Computerworld

IBM won’t let Notes die, despite rumour-mongering

Notes Hannover will take integration with the Workplace platform a step further

“Lotus Notes has 40,000 active customers across the world, and any idea that Notes is dead is a dead idea,” says Ken Bisconti, vice president of IBM Workplace, portal and collaboration products.

Bisconti says IBM will introduce its next version of Notes, code-named “Hannover”, in 2007.

“This is perhaps the most dramatic new release that we have ever embarked upon in Notes’ history,” he says.

Notes Hannover will have a brand new user interface, with improvements in all the core, mail, calendar and contact management applications, he says. It will also have support for applications outside the traditional Notes programming model, for example Java and Eclipse applications.

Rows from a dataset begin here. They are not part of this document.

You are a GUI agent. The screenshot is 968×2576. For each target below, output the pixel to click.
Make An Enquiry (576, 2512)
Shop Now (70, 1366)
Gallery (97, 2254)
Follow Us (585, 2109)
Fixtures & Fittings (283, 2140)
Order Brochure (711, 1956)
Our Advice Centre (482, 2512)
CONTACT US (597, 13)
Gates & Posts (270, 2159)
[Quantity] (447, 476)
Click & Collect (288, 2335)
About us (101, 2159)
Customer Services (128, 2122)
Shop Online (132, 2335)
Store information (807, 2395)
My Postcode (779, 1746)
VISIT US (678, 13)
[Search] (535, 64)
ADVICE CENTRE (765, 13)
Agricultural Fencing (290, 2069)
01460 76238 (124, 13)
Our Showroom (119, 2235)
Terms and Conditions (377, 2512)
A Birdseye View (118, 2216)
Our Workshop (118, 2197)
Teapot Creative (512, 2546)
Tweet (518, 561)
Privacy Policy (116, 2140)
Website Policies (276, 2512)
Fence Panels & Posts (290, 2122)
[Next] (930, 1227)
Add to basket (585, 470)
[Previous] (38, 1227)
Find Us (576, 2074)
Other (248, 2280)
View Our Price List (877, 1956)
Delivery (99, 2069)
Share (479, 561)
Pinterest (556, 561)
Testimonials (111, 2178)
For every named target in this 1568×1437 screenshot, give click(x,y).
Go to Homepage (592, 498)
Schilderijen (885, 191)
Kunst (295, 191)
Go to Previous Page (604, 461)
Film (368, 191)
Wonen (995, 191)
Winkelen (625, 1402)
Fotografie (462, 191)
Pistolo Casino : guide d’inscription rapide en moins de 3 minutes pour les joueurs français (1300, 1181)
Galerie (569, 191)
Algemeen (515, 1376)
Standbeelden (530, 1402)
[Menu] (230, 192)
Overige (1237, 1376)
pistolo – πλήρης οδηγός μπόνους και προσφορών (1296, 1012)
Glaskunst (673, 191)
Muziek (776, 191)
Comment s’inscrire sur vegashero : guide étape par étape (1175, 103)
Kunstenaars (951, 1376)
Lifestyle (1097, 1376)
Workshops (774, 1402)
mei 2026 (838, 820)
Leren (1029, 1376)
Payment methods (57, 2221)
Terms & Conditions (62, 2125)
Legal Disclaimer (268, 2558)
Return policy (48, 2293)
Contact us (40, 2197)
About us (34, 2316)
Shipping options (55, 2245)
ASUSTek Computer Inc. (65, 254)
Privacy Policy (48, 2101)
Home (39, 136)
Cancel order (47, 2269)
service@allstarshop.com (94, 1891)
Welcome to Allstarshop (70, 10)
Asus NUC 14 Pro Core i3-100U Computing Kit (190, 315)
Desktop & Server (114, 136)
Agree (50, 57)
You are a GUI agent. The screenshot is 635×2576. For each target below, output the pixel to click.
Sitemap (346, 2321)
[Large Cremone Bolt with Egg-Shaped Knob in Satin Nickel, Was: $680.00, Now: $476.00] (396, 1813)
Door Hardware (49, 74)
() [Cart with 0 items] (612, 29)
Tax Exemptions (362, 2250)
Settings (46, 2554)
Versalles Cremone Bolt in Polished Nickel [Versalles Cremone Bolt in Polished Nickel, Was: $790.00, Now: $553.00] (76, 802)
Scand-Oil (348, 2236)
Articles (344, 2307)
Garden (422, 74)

“This means that from a Notes application you could directly connect a SAP, a Siebel, a custom Java or even a .net application inside of a Notes environment,” says Bisconti.

When asked about rumours that Notes is going to disappear Bisconti is blunt.

“Frankly, those are rumours started by Microsoft. Their competitive tactic is to try to convince customers that Notes is not being invested in. They have been doing that for a couple of years now, and looking fairly foolish, because they made pronouncements that Notes 7 would be the last release of Notes that Lotus ever shipped. Recently I heard [Steve] Ballmer [CEO of Microsoft] being quoted saying that maybe we are going to build Notes Hannover … ‘But I bet they’ll never deliver it’. They are looking a little bit foolish … when the Notes business alone grew 10% last year.”

Microsoft New Zealand declined to comment on the issue.

Notes has sold 125 million licences so far, according to Bisconti.

He says that he himself has been using Notes for 14 years, that everyone at IBM uses Notes, and that IBM has already upgraded the infrastructure to Notes Domino 7.

“Notes Domino 7 has been downloaded by 70,000 of our customers already and is being implemented faster than any release that we have tracked previously,” he says.

One of the key market trends IBM has been pursuing is a convergence of many related markets, for example portals, email, collaboration and workflow, Bisconti says.

“The idea is that organisations want to be able to aggregate all of their applications, content and documents together into one, integrated user experience [which is] available to their end-users and customers,” he says.

“This movement is one that we will deliver through innovations in Notes and Domino, and we will also deliver to customers that don’t use Notes and Domino, through a more portal-centric adoption cycle.”

“Many of the Workplace innovations, like activity centre collaboration, our server-managed client technology, or Eclipse-oriented composite application support, started in the Workplace products but are now being integrated into Domino Next and Notes Hannover,” he says.

“We have not announced packaging for Domino Next, but the portal technology that we are building Domino Next around is this WebSphere Portal 6.0 version [which IBM released last week],” Bisconti told sister publication, Network World US.

WebSphere Portal 6.0 includes support for AJAX (Asynchronous JavaScript + XML), a drag-and-drop rapid application development environment and the use of templates to construct applications and application components.

WebSphere Portal is a member of IBM’s stable of Workplace software, and the Workplace platform will eventually incorporate Notes Hannover into its Eclipse-based managed client framework.

This integration brings competitive challenges, primarily from Microsoft, and it also brings challenges in guiding customers to deliver these Workplace environments to their organisations, says Bisconti.

“We also face challenges in helping customers plan the introduction of SOA [service-oriented architecture]. A lot of customers are really wrestling with the idea of how to roll out SOA technologies. We are giving them guidance around starting with portal projects and then expanding that.”

The goal for Workplace is to introduce collaboration into key business applications, says Bisconti.

“For example, how can I naturally add collaboration to my call centre, or to my branch banking environment?” he continues.

He says that most Workplace customers want to use collaboration, work flow, instant messaging and email in the context of a business application.

IBM has about 16 million users of Sametime, the company’s proprietary instant messaging platform, says Bisconti. Compatibility with competing IM platforms is something IBM is considering.

“[It] certainly is something that we are continuing to evaluate. It’s a matter of market interest as well as vendor interest” says Bisconti. “But right now we are focused on what we see as the leading providers of instant messaging technology,” he says. “The vast majority of customer requests we have had have been for AOL and Yahoo.